- What is expected:
Go over the entries and report the lines where the word "agent" occurs.
Start of Source data
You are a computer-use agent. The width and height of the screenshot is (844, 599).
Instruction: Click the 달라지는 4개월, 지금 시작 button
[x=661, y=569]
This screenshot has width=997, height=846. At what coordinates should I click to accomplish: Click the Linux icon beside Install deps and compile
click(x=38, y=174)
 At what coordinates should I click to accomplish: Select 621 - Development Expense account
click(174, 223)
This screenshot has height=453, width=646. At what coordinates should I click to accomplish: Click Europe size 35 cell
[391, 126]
End of Source data
Start of Source data
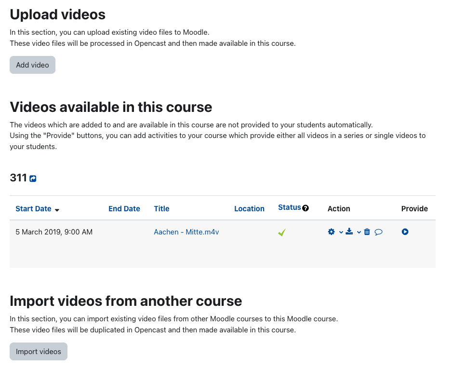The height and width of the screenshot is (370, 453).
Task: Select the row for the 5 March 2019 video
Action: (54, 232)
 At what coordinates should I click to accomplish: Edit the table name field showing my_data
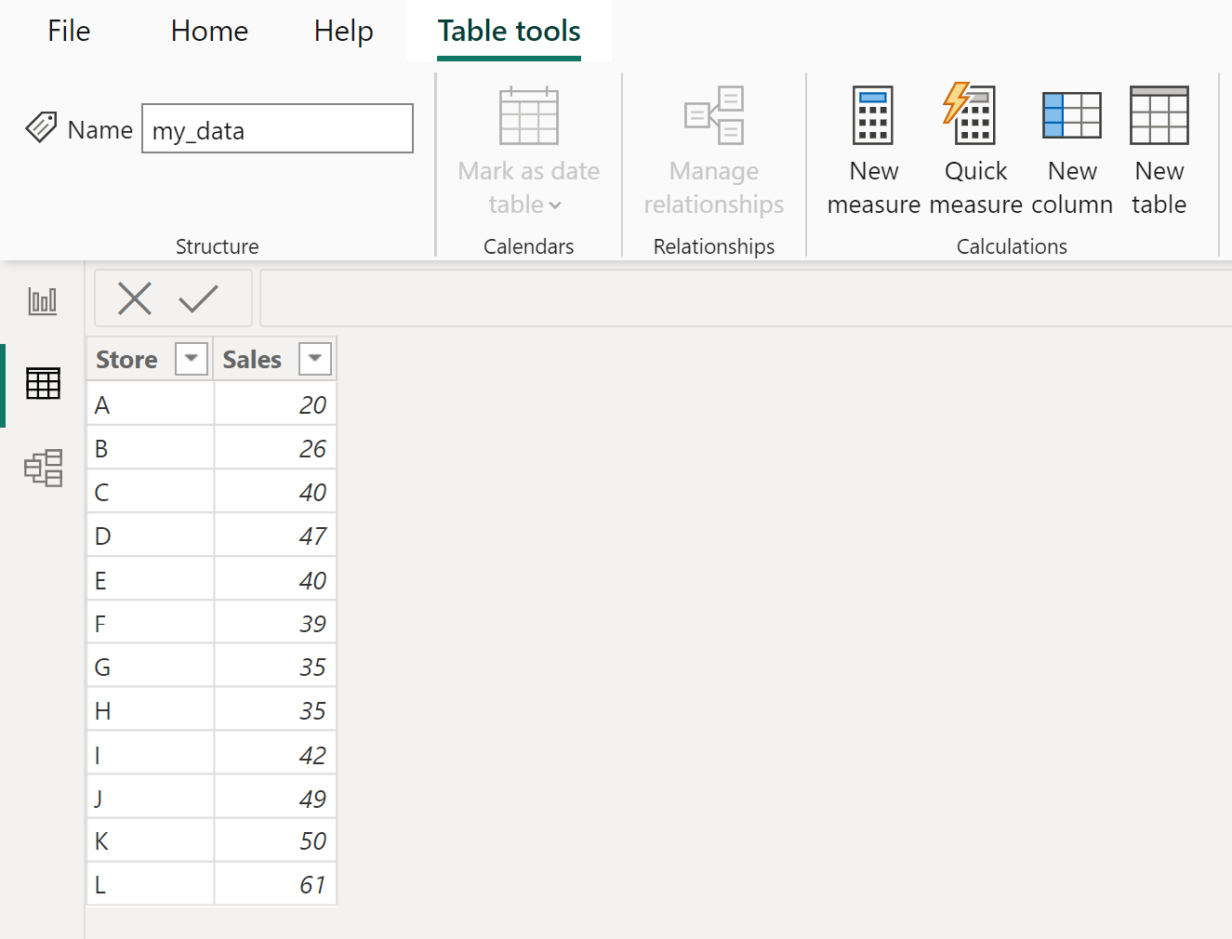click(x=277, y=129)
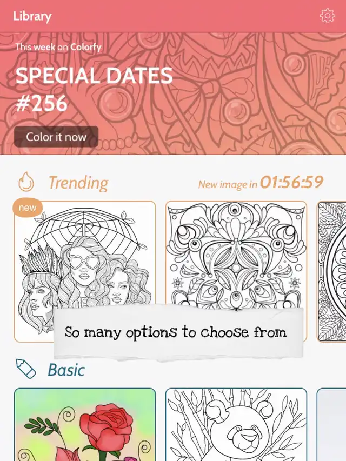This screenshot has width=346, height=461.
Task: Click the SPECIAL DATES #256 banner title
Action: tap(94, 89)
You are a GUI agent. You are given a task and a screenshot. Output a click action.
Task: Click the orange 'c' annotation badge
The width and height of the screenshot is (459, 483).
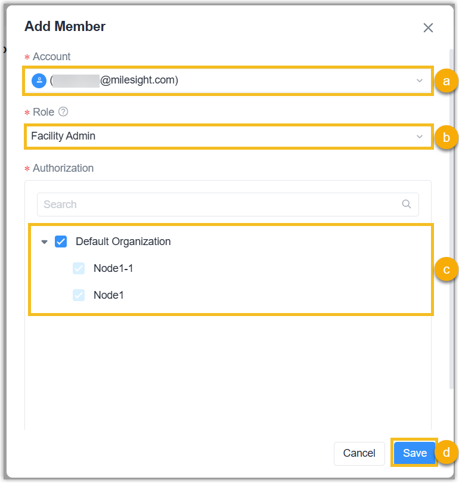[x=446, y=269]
End of Source data
- Result of the exercise:
You are a computer-use agent. The width and height of the screenshot is (844, 599).
You are a GUI agent. You are given a task and a screenshot. Output a click action.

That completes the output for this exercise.